Starting from the line containing "Task: Click the Nov 4, 2023 date", give again every line through the end of the entries, word for word. Pictures stay out of the copy.
+-------+
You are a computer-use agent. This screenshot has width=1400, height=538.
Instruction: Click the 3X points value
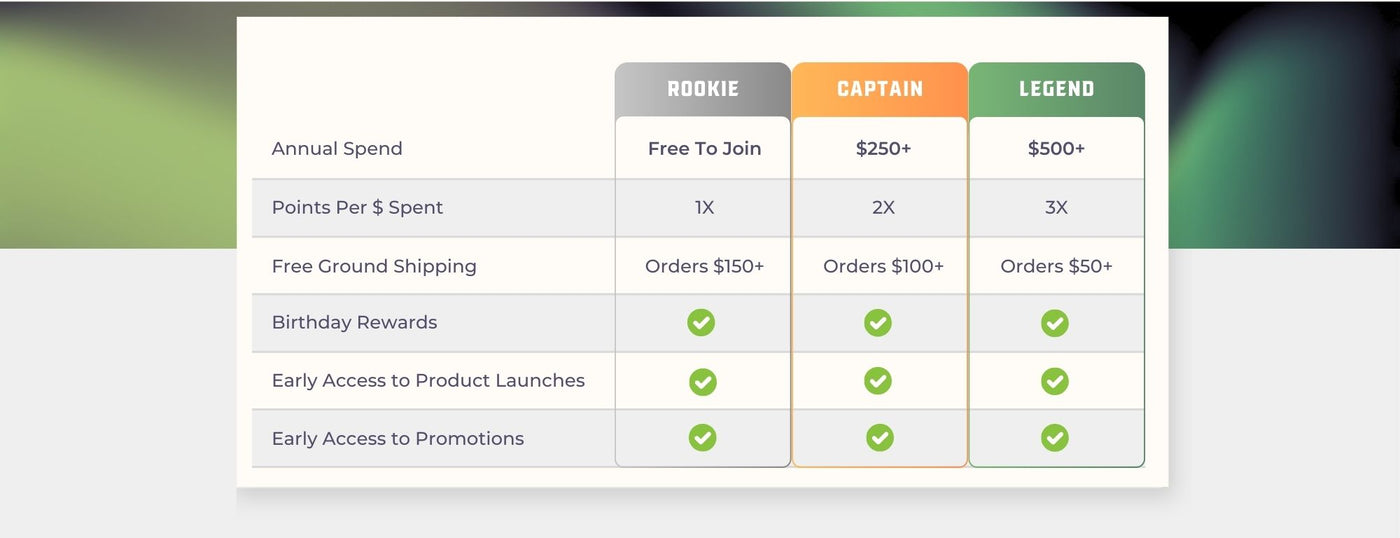1056,208
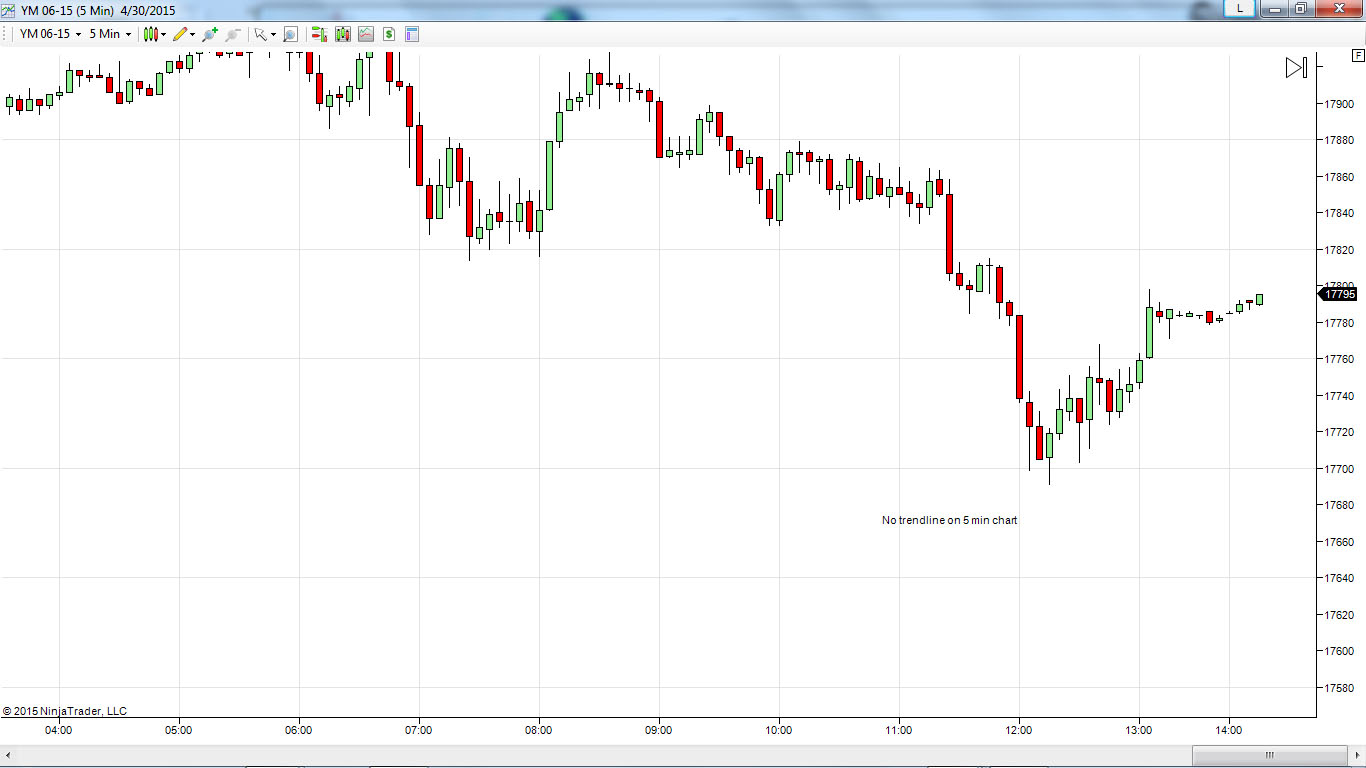Image resolution: width=1366 pixels, height=768 pixels.
Task: Open the cursor type dropdown arrow
Action: coord(273,34)
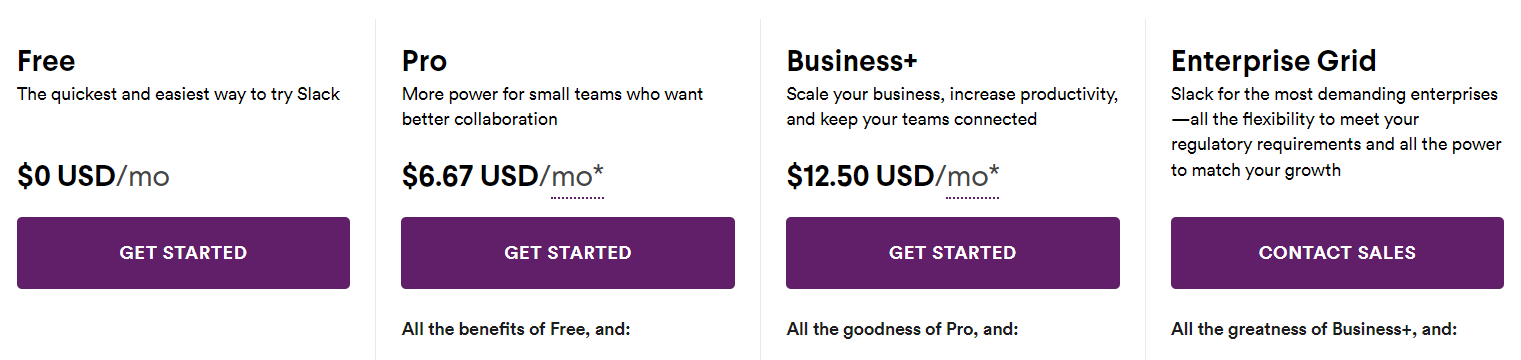This screenshot has height=360, width=1521.
Task: Select the Free plan heading
Action: 46,61
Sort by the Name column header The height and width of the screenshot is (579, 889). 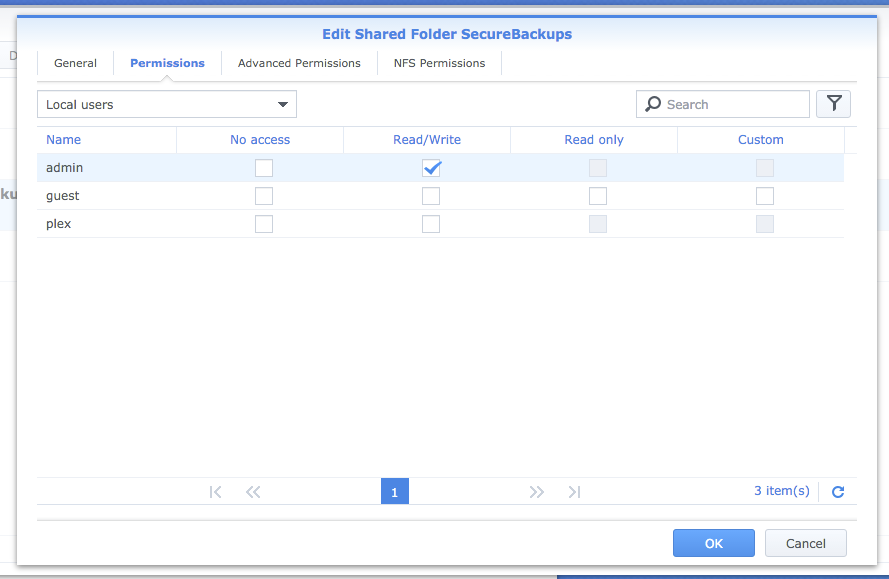(64, 140)
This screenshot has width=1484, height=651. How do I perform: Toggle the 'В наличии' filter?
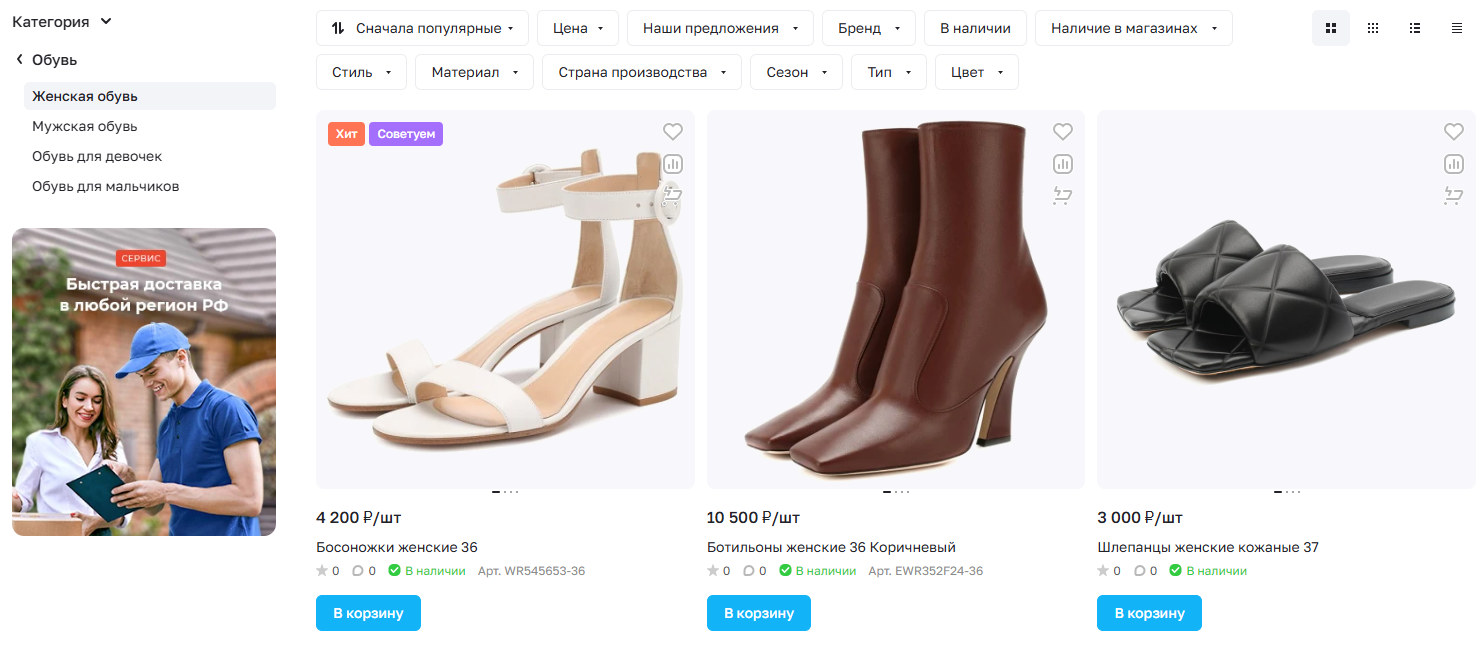pos(975,29)
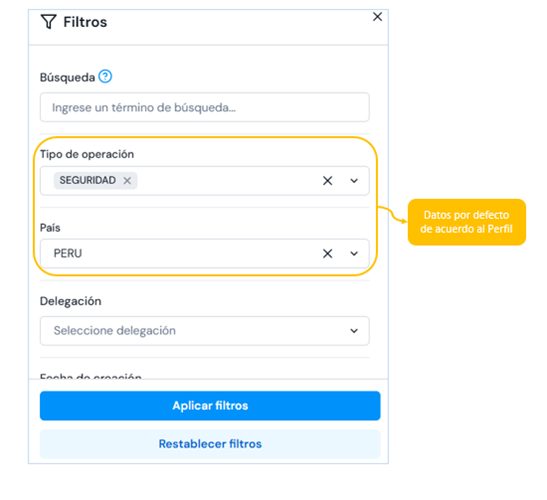Expand the Tipo de operación dropdown arrow

[x=354, y=181]
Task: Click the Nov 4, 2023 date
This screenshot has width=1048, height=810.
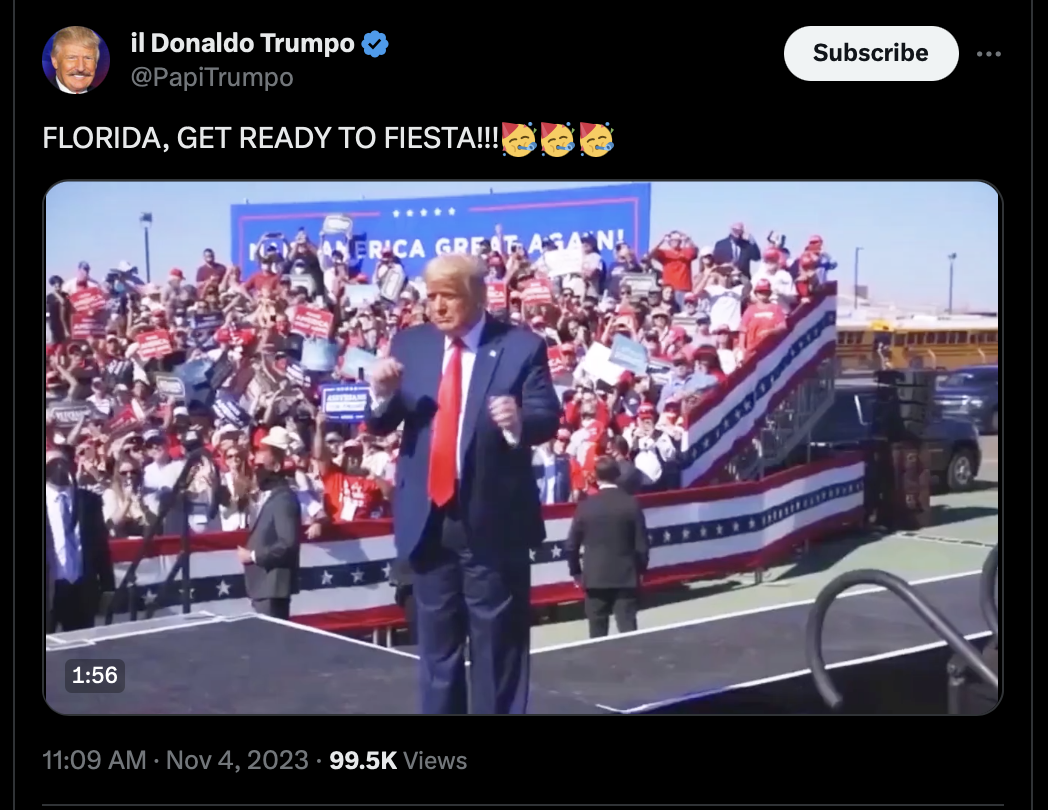Action: coord(237,761)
+-------+
- **Response to this task**
Task: Click the Nov 4, 2023 date
This screenshot has width=1048, height=810.
Action: coord(237,761)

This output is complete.